- SOURCE DATA -
== == ==
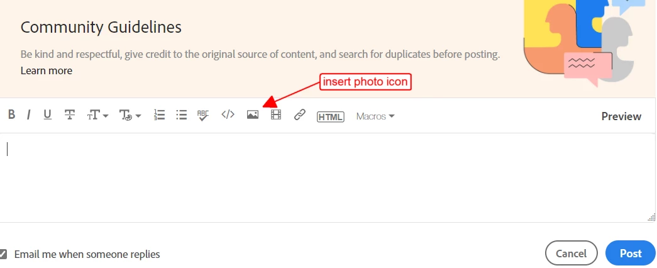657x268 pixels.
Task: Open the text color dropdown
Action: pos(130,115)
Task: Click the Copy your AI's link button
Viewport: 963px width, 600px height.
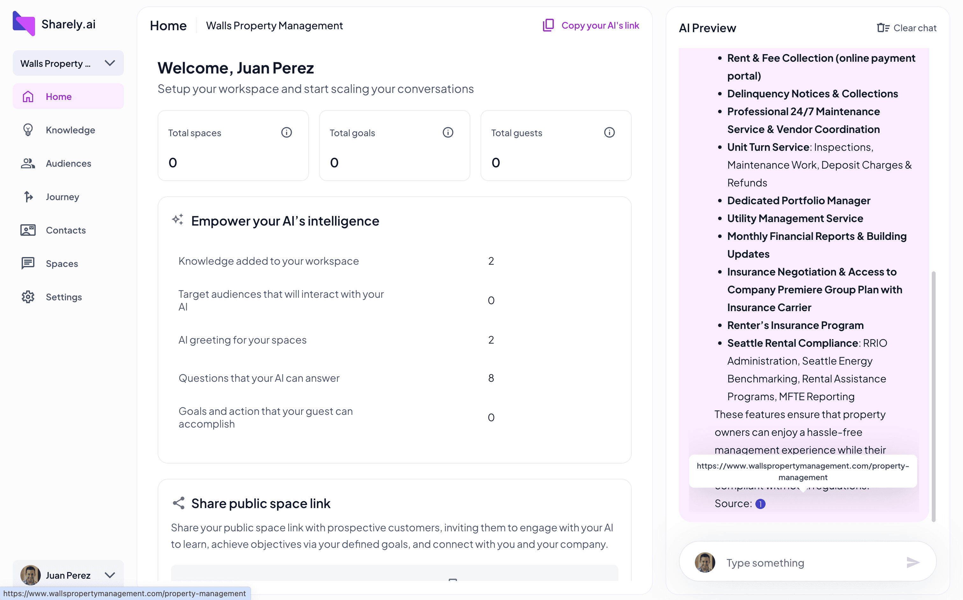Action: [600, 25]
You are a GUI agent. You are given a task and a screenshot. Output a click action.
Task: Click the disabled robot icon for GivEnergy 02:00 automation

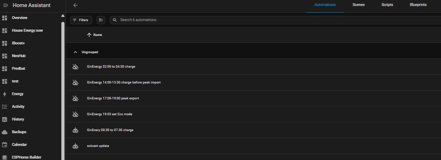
== == ==
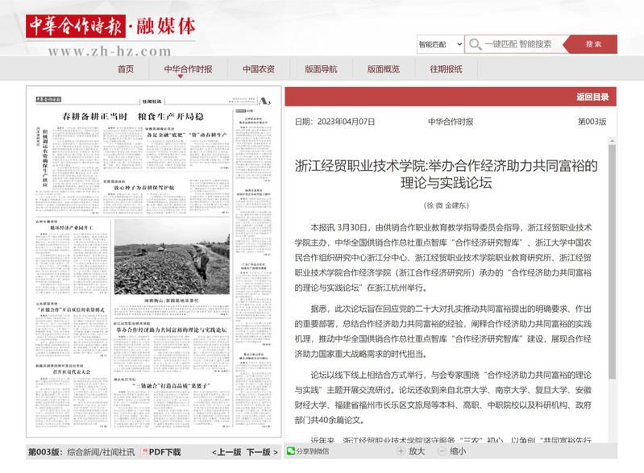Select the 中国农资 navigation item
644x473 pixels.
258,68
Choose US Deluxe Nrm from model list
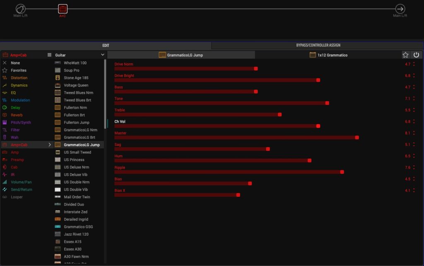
== == ==
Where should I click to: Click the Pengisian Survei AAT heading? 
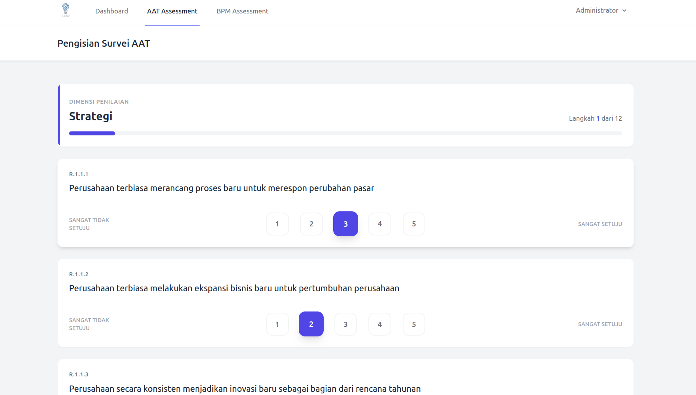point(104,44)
== == ==
- EXERCISE GOAL -
Go back to the lines above and output, exactly as they stand, the ones from the line containing "Task: Click the Copy your AI's link button" to the line containing "Task: Click the disabled". Leave all pictures behind.

- REPLY -
Task: Click the Copy your AI's link button
Viewport: 963px width, 600px height.
Action: [600, 25]
You are a GUI agent. You are given a task and a screenshot. Output a click action.
Task: Click the disabled robot icon for GivEnergy 02:00 automation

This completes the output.